Este livro deveria estar centrado unicamente nas constituições brasileiras, mas ele trata, em grande medida, do peso crucial do Estado sobre nossas vidas. Este, há muito, já deixou de ser aquele agente do crescimento e dos grandes empreendimentos nacionais para se converter num freio, talvez até um obstáculo, a um processo de crescimento sustentado, e bem menos um promotor do desenvolvimento social e cultural.
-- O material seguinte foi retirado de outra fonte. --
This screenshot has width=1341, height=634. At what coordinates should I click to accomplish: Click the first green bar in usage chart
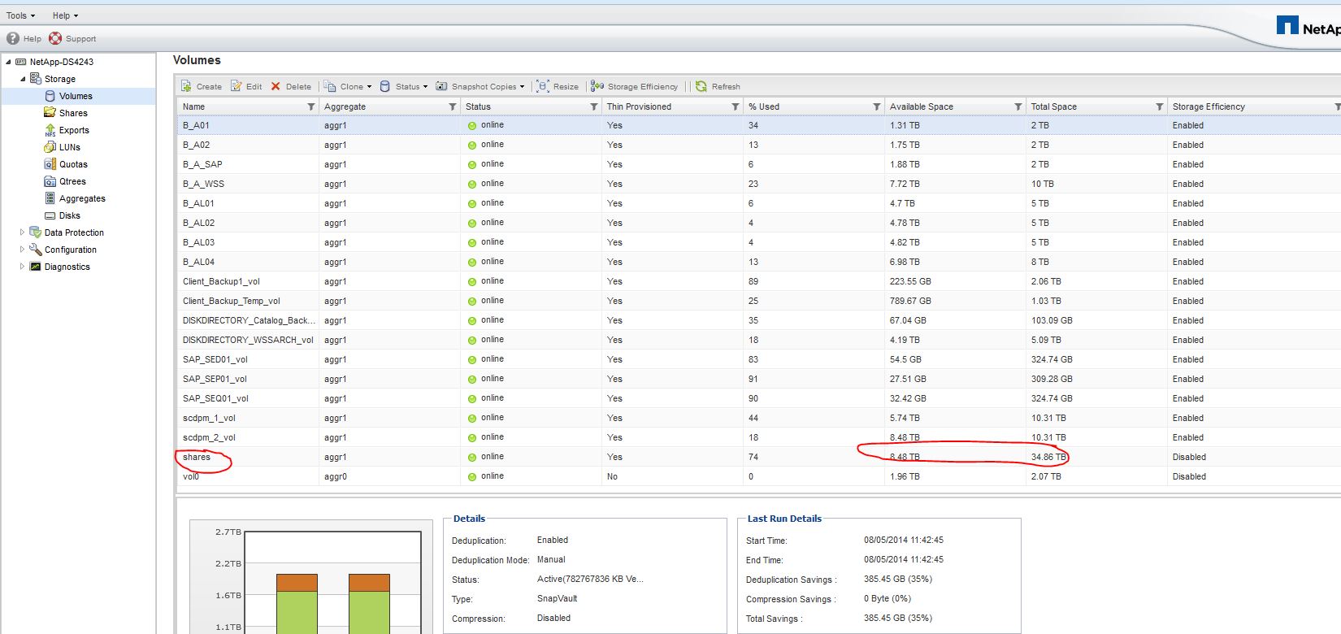[297, 611]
Da “altura” destes 200 anos da primeira Constituição, e baseando-nos nas seis outras, podemos traçar um modesto balanço, e talvez até um diagnóstico mais preciso, de nossas insuficiências acumuladas até aqui, como reveladas nas instituições e experiências formuladas e implementadas quando do “primeiro Estado brasileiro”, para concebermos novos projetos no decorrer do terceiro centenário da Independência, que já se iniciou, à sombra de algumas nuvens estatizantes sempre presentes em nossa história.
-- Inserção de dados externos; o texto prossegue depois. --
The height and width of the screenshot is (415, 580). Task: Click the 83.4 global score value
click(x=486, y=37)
Ainda não conseguimos superar os entraves burocráticos, jurídicos e políticos, do atual Leviatã inzoneiro, o Estado que, aparentemente moderno, preservou os traços essenciais do patrimonialismo que, segundo Raymundo Faoro, deita raízes na era medieval portuguesa. Depois de duas décadas de tecnocracia autoritária, chegamos a uma “Nova República” prometedora no itinerário dos direitos e das liberdades, mas que já parece estar ameaçada em seus fundamentos doutrinais pela divisão política da nação em dois projetos populistas que nos remetem ao lugar comum dos populismos latino-americanos. À luz dos “Estados” incompletos que tivemos nos últimos dois séculos, um exame circunstanciado das antigas e da atual Carta constitucional talvez nos ajude a rever nossos acertos e desacertos nos duzentos anos passados, assim como a prevenir desenvolvimentos indesejáveis para o futuro do atual Estado brasileiro ao longo do seu terceiro centenário.
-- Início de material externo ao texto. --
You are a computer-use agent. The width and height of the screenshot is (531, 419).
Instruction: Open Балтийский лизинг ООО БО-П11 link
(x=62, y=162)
Este livro pretende oferecer uma modesta contribuição ao conhecimento de algumas das edificações constitucionais que balizaram a organização da nação, desde aquela que esteve presente no nascimento do Estado brasileiro, até a atual Carta, que fez promessas de novos avanços democrático nas próximas etapas de nosso desenvolvimento histórico.